• [Written task]: Print the lines exactly, from the start of the data records up to and including the line with "(320, 606).". Leave the pictures out of your answer.

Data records
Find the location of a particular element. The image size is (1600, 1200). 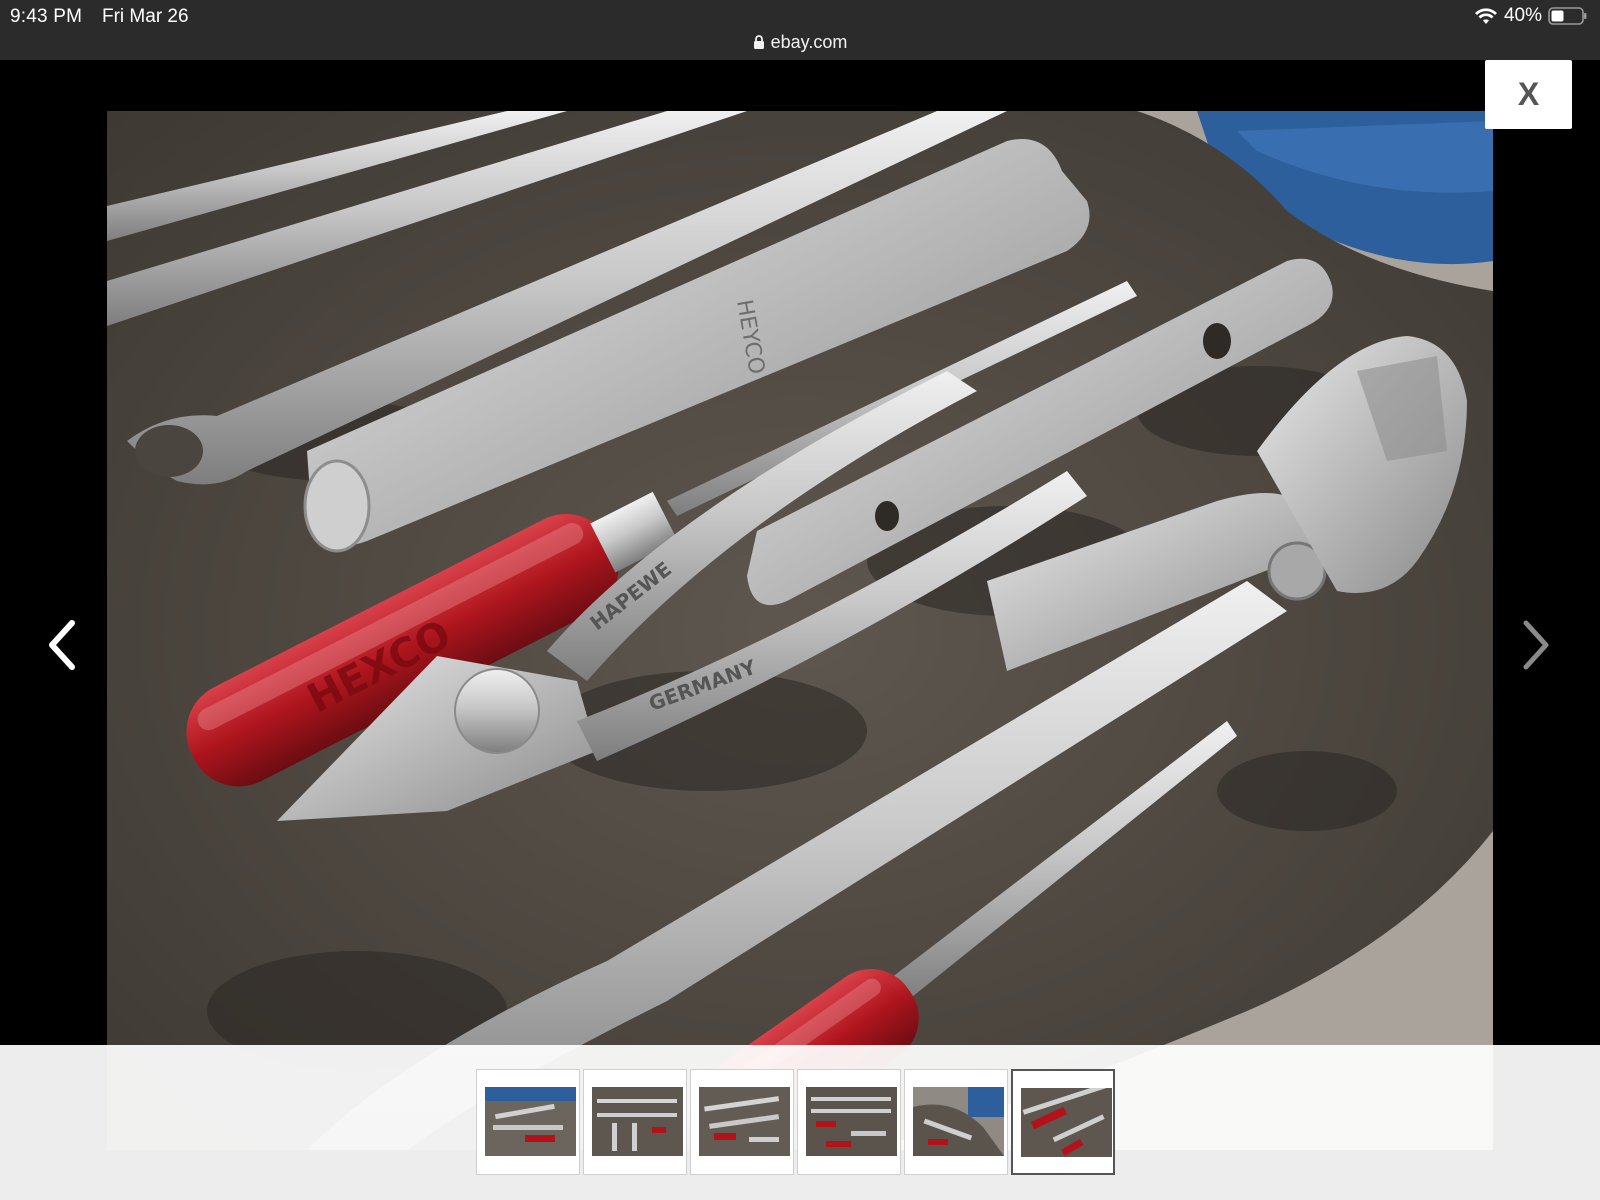

thumbnail-bar is located at coordinates (800, 1122).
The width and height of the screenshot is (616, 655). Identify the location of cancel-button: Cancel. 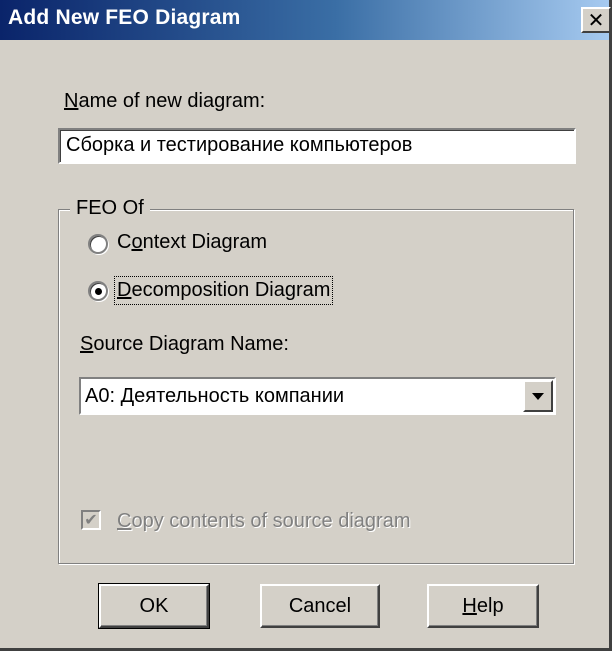
(320, 606).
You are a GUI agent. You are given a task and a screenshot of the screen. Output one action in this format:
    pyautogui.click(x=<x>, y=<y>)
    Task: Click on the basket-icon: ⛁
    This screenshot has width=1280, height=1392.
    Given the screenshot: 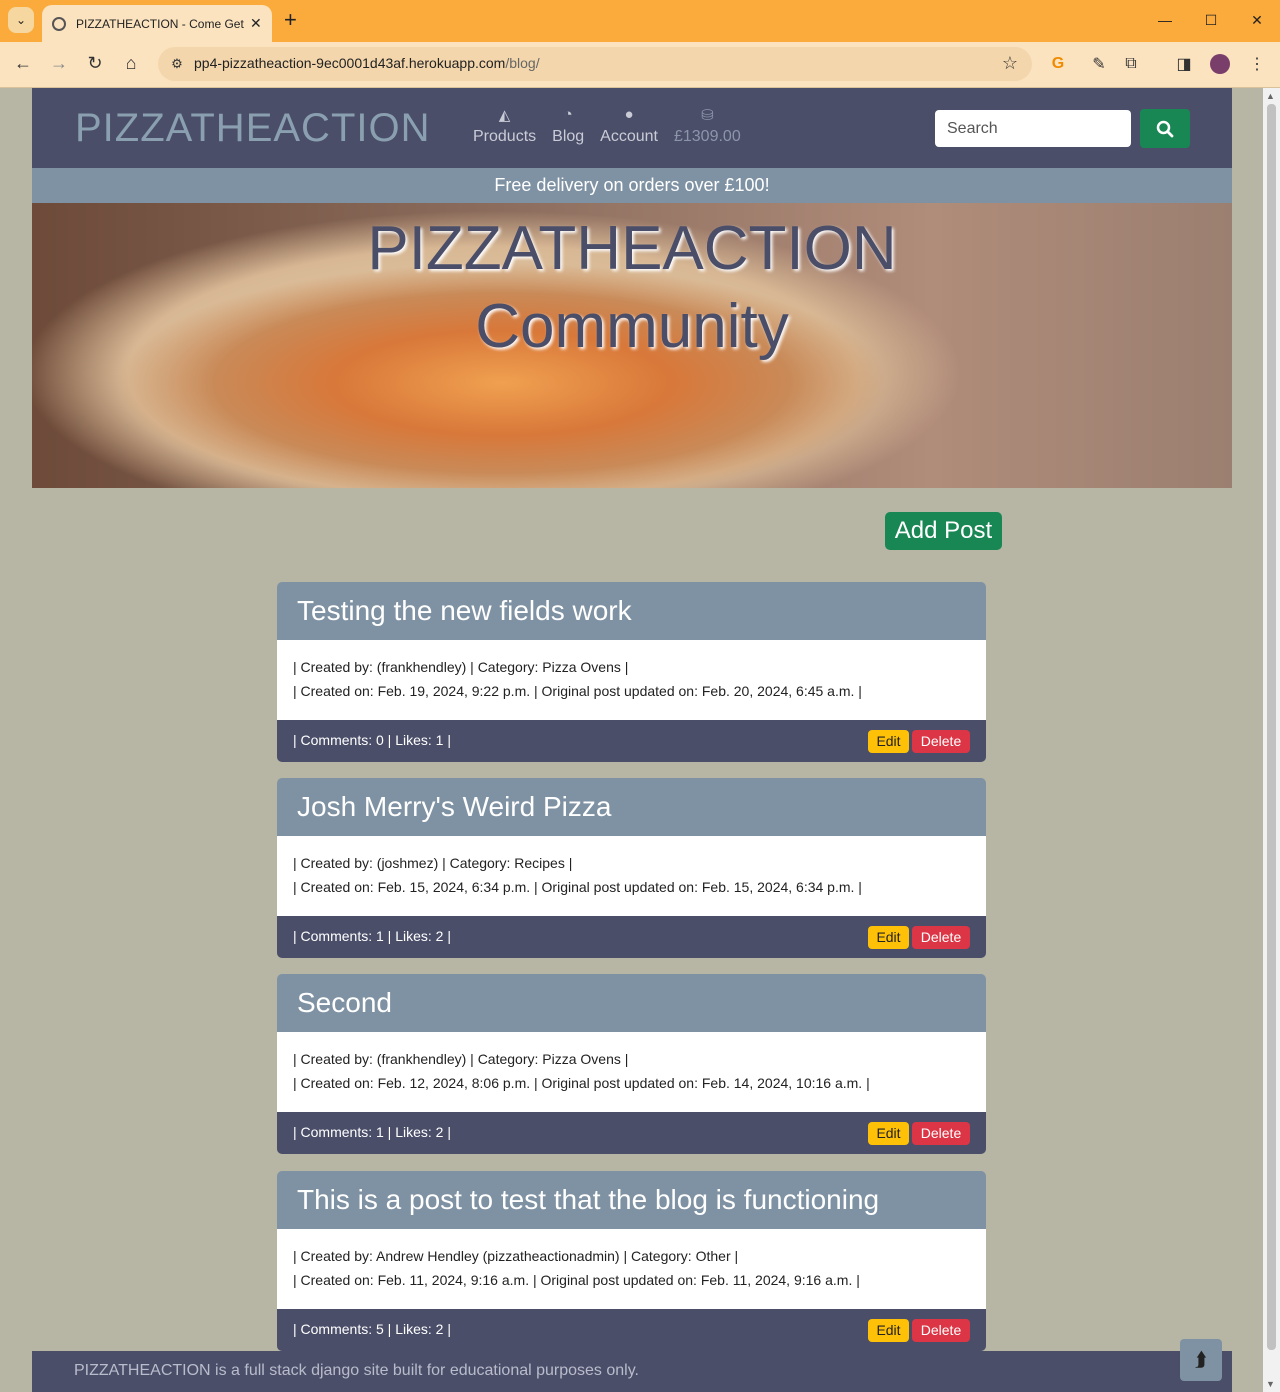 What is the action you would take?
    pyautogui.click(x=708, y=116)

• [Answer to the exercise]:
Find the location of a particular element. The image size is (1600, 1200). 

thumbnail-bar is located at coordinates (800, 1122).
The width and height of the screenshot is (616, 655). Identify the location of cancel-button: Cancel. 
(320, 606).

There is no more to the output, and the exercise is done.